The GrafiLite 2 lamp

Over the years, specific light sources have been developed to allow us to evaluate the result of a print on the basis of what was said earlier. The problem is that most of these tools have always been aimed at a very professional clientele, and therefore with prices that are not exactly within everyone’s reach.

The GrafiLite 2 lamp has been designed to come to the rescue of us “home printers”: a product made on the basis of OttLite’s technological developments, GrafiLite 2 is defined as a “color assessment lamp”.

But what’s special about GrafiLite 2 compared to any comparable light bulb that you can buy at Leroy Merlin? Let’s explore together:

  • 3 Temperatures: depending on the purpose of our print, GrafiLite 2 will allow us to select from three temperatures: 5000K, 4000K and 2700K.
  • 3 Brightness levels: you can select three brightness levels.

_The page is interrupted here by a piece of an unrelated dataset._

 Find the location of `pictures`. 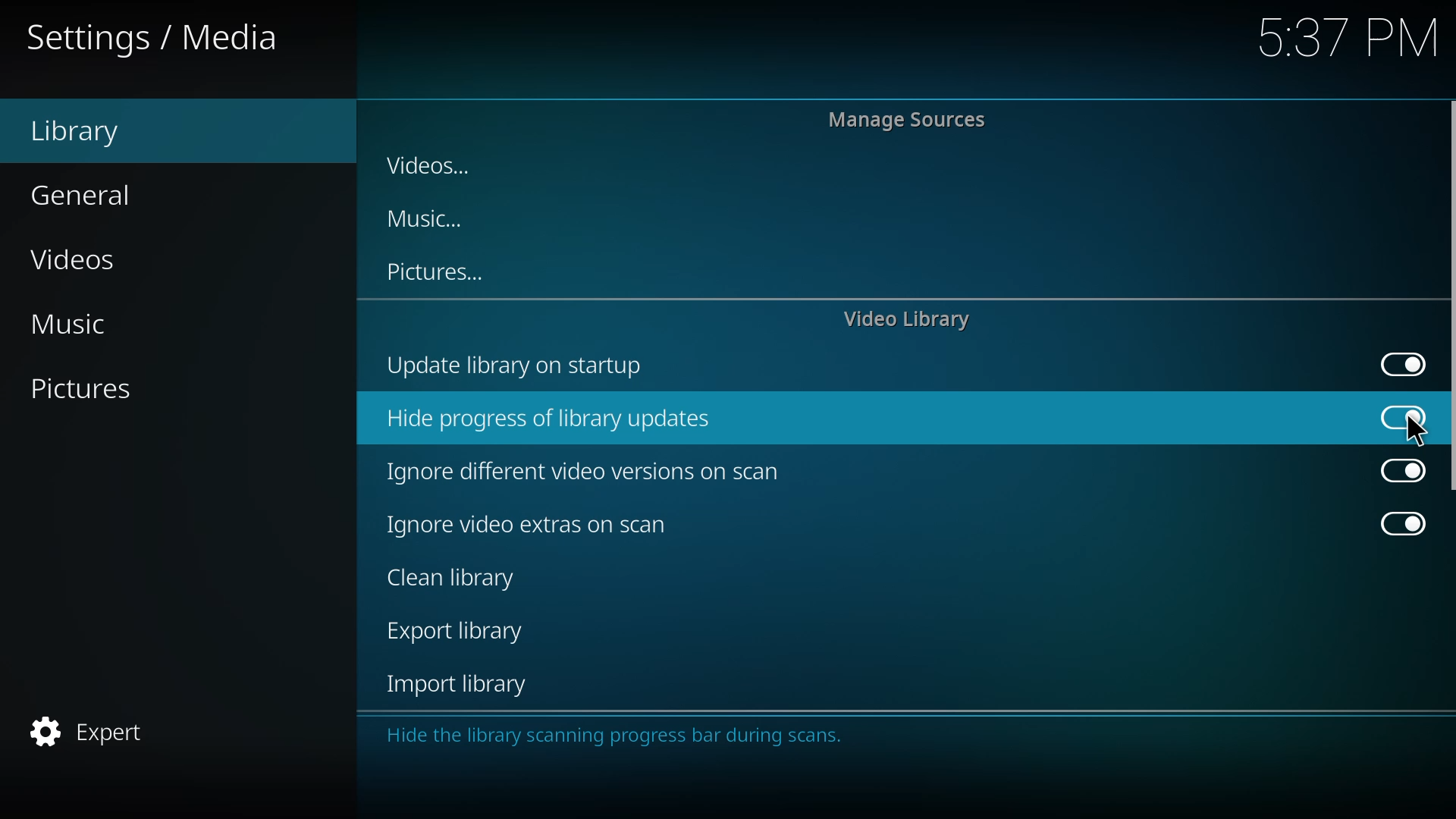

pictures is located at coordinates (442, 271).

This allows us to make appropriate evaluations on the result depending on the light availability of the place where our print will be displayed.
  • CRI 95+: The Color Rendering Index (CRI) is used to measure how well a light source can accurately show us colors on a scale from 1 to 100 compared to a reference source. With a CRI of about 97, GrafiLite is among the most professional products.

Using Graphite 2

Given the premises, it seems that GrafiLite 2 is just right for me. The lamp comes in a compact, good-looking box, complete with lamp, charger, evaluation surface and manual. The lamp itself is very compact and well finished: in addition to having a coating that gives a leather-like effect, it is complete with a digital clock and date display.

Excluding the buttons for setting the time, GrafiLite 2 has only one main button with which you can both select the temperature of the lamp (keeping the button pressed longer) and change the light intensity (pressing the button quickly).

Although there is no indication on the manual about the three levels of emitted intensity, it doesn’t matter much considering that we are not talking about the brightness of a monitor (emissive) but the simulation of the environment in which we think to expose our print (which I quite sure you’re not going to measure it with a photometer). The lamp is compact and well transportable and consists of low consumption LED lights, unfortunately, it is not equipped with a battery pack and therefore for its operation it must remain connected to an external power supply.

Apart from this, I would say that the lamp does its job very well, and obviously it is not even comparable to the DIY review boxes that I created with “commercial” light bulbs.

As we said, the lamp has the possibility to work in three temperatures: 5000K, 4000K and 2700K. This in fact tells us that the product is not only designed for us photographers, as the 4000K are aimed at classic shop lighting (not to be confused with the “old” 3500K gallery standard). Although the 2700K should allow us to evaluate your prints in a domestic environment with an incandescent light bulb, my suggestion is to evaluate your prints by setting GrafiLite 2 to 5000K, a good average approximation of sunlight (absolutely not to be confused with the D65 we give to the monitor for calibration).

In the package as I told you there is also an A4 mat in neutral grey for the best evaluation of prints below A4 size, which however becomes superfluous with the evaluation of prints from A4 upwards.

The evaluation of prints bigger than A4 (I often print in A3+) is still comfortable: the manufacturer suggests the purchase of two lamps to put one next to the other, but in addition to being a double expense I see it as impractical and I would prefer to have a single lamp suitable for A3+. Nevertheless, the evaluation of the A3+ prints is done without problems holding the lamp in your hand like a torch (once again the internal battery version without cable would have been a plus) being able to open it with a maximum angle of about 160°.

Conclusions

GrafiLite 2 is definitely a great tool for all those who are in love with home printing. The particularly affordable price in itself justifies the purchase and the small improvements that could be introduced are by no means a functional limitation.

After already a couple of weeks of intensive use, I realize that a final feedback on the print result obtained with a quality-controlled light is absolutely essential to achieve the desired result, and therefore I can only advise you to give it a try!